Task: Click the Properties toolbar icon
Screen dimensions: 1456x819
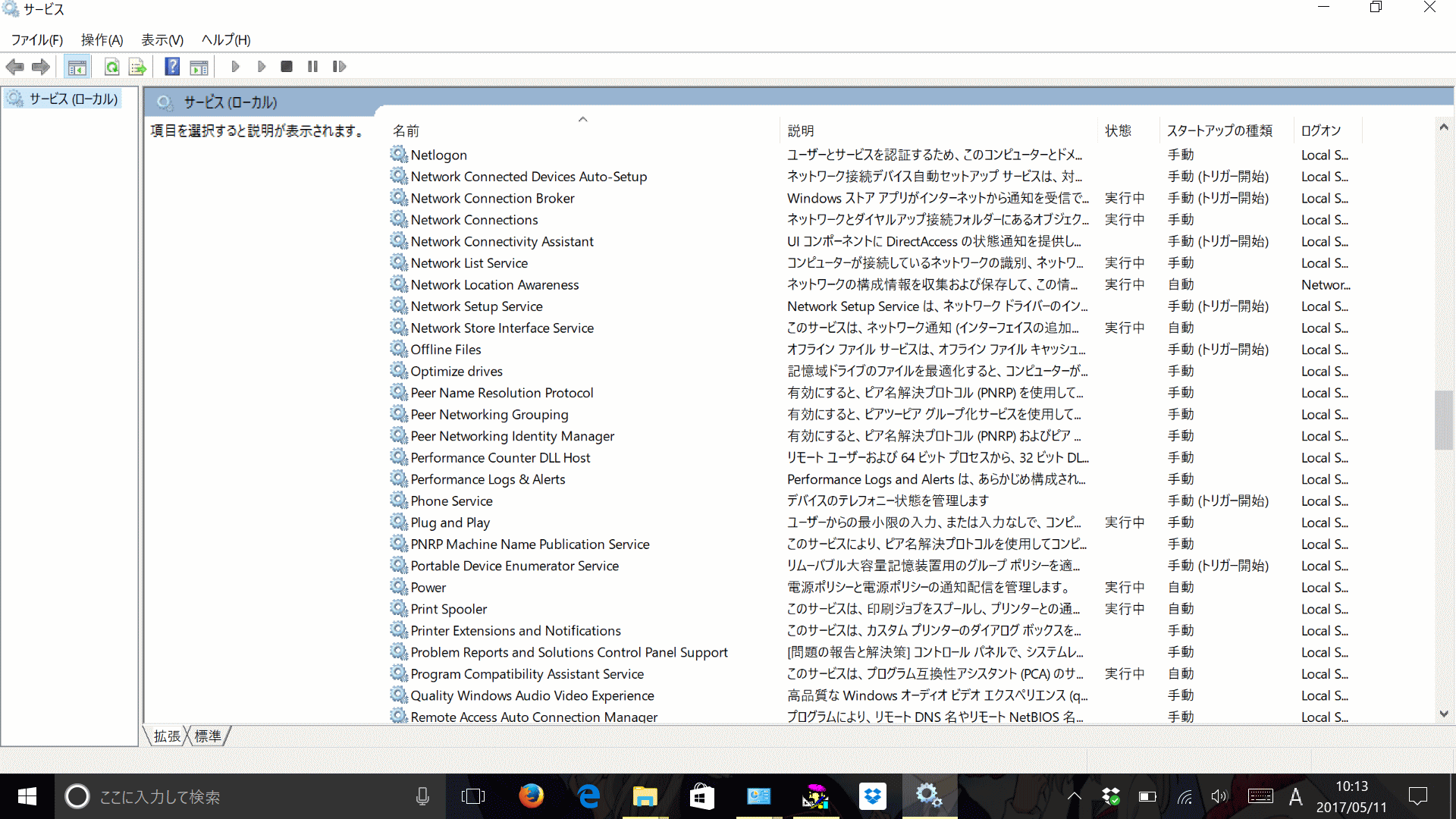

_ _ _ _ _ _ _

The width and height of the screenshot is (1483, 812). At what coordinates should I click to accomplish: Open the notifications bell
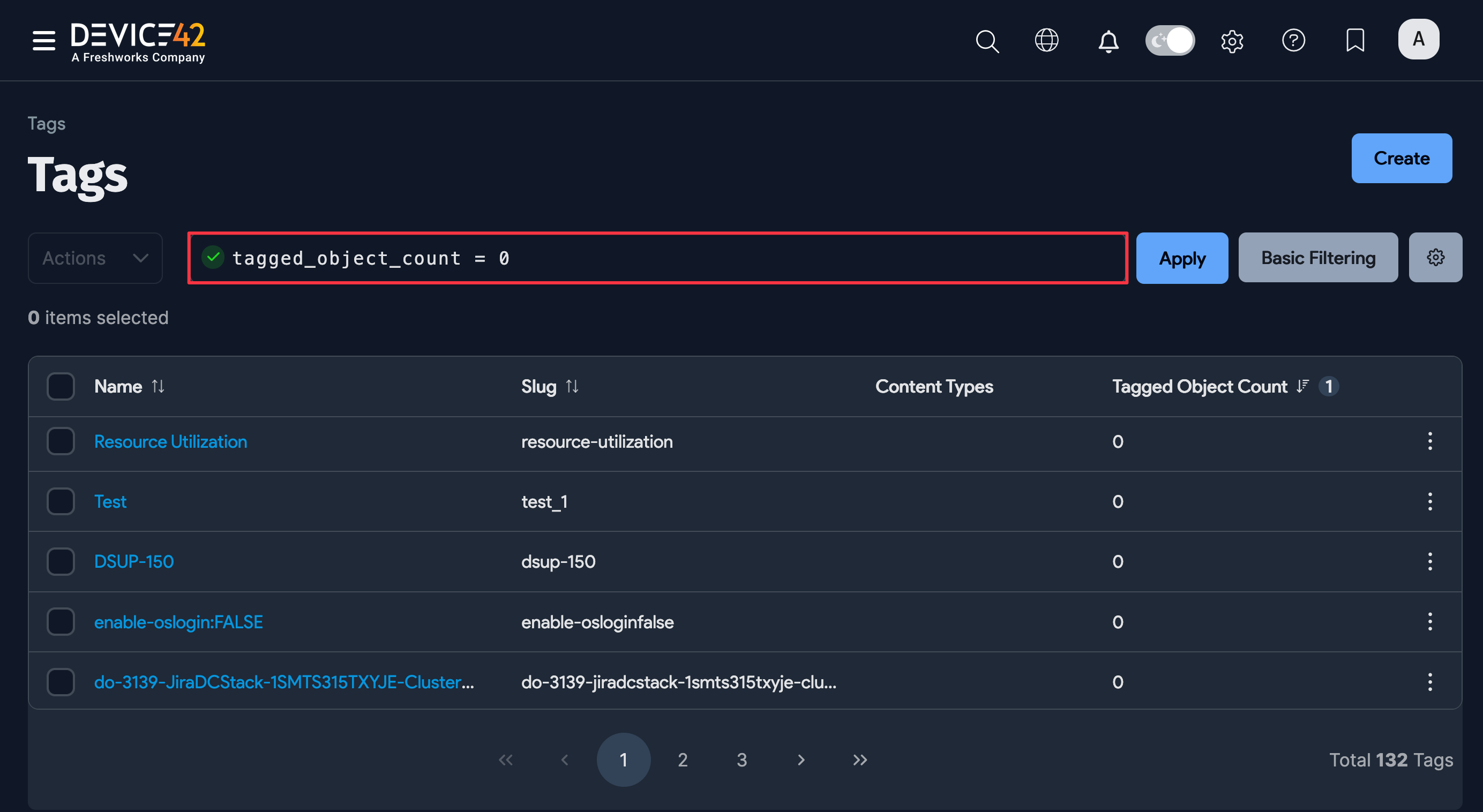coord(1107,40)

_ _ _ _ _ _ _

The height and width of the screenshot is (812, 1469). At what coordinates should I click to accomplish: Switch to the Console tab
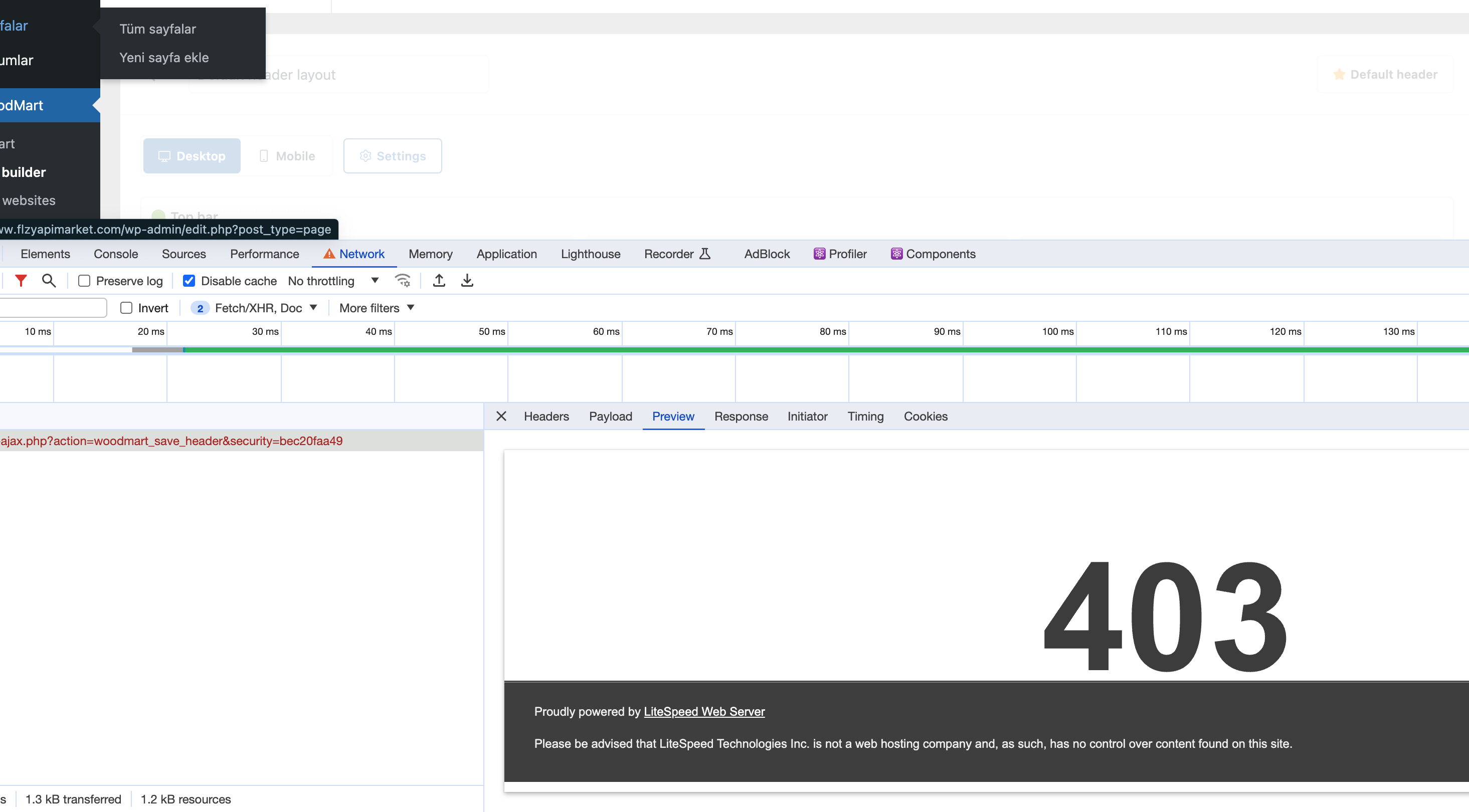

_ _ _ _ _ _ _

Please return the lines from the one containing "Task: Click the Properties toolbar icon" through the one containing "Screen dimensions: 1456x819", unchanged.

Task: Click the Properties toolbar icon
Screen dimensions: 1456x819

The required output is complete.